Fabry is a large lunar impact crater of the form termed a walled plain. It is located on the far side of the Moon, just beyond the northeastern limb. Parts of this area are sometimes brought into view by the effects of libration, but the terrain is seen from the edge and so not much in the way of detail can be observed.

This formation is of significant dimensions in its own right, but it overlies the northeast rim of an even larger basin named Harkhebi. To the west is the crater Vashakidze, and east of Fabry is the small Petrie. Northwards lies Swann.

The outer rim of Fabry is heavily worn and eroded, with notches from subsequent impacts. A pair of small craters, including Fabry H, lies along the eastern rim. Smaller craters lie along many parts of this remaining rim, most notably a small crater across the southern rim, and a short, hook-shaped valley cutting across the northwest rim. Only a few sections of the rim remain relatively intact, while the remainder is merely a ring of mountainous terrain.

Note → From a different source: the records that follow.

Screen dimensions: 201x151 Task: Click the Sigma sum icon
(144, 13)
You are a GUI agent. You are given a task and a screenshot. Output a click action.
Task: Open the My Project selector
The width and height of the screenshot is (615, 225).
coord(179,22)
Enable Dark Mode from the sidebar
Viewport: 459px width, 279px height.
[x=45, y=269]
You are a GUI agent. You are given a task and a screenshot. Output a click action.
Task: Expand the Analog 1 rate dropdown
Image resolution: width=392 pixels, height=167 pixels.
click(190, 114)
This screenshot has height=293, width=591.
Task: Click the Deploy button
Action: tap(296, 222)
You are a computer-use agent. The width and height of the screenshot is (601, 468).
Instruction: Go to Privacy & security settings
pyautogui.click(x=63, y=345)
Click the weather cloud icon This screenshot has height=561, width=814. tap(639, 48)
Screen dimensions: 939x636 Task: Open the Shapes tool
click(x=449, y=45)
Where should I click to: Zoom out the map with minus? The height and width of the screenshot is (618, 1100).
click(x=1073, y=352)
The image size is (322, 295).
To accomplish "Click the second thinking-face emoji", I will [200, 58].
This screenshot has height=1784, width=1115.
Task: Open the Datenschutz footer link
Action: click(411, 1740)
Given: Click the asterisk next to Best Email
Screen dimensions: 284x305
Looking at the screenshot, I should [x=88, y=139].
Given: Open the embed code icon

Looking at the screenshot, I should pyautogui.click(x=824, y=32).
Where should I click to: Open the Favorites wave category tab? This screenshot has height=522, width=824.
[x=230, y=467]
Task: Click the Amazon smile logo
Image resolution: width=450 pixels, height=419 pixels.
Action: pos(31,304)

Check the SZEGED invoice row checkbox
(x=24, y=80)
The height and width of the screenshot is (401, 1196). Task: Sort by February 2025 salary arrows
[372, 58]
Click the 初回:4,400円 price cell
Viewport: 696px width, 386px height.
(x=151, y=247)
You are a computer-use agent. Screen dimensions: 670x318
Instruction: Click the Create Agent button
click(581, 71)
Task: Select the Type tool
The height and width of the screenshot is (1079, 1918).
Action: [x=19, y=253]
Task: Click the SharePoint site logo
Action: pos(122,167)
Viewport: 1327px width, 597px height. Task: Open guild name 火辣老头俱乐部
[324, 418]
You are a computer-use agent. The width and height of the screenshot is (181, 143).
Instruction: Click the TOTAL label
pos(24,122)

Sections of the interior floor are relatively smooth and level, but the surface is rough and irregular in the northeast quadrant. There is a central peak formed from a long massif that covers nearly a quarter of the crater diameter from west to east. The infrared spectrum of pure crystalline plagioclase has been identified on this peak and the northern floor. At the southeast end of this peak formation is a small crater, located just to the southeast of the midpoint. The remainder of the floor has been resurfaced, and now is marked only by tiny craterlets and the rough ground along the edge of the rim.

Ray material from the young crater Giordano Bruno to the south carries across the floor of Harkhebi, and lies in a few faint patches on the floor of Fabry. This is most notable in the southern part of the crater to the south of the small crater near the midpoint.

Prior to formal naming in 1970 by the IAU, this crater was known as Crater 45.

==Satellite craters==
By convention these features are identified on lunar maps by placing the letter on the side of the crater midpoint that is closest to Fabry.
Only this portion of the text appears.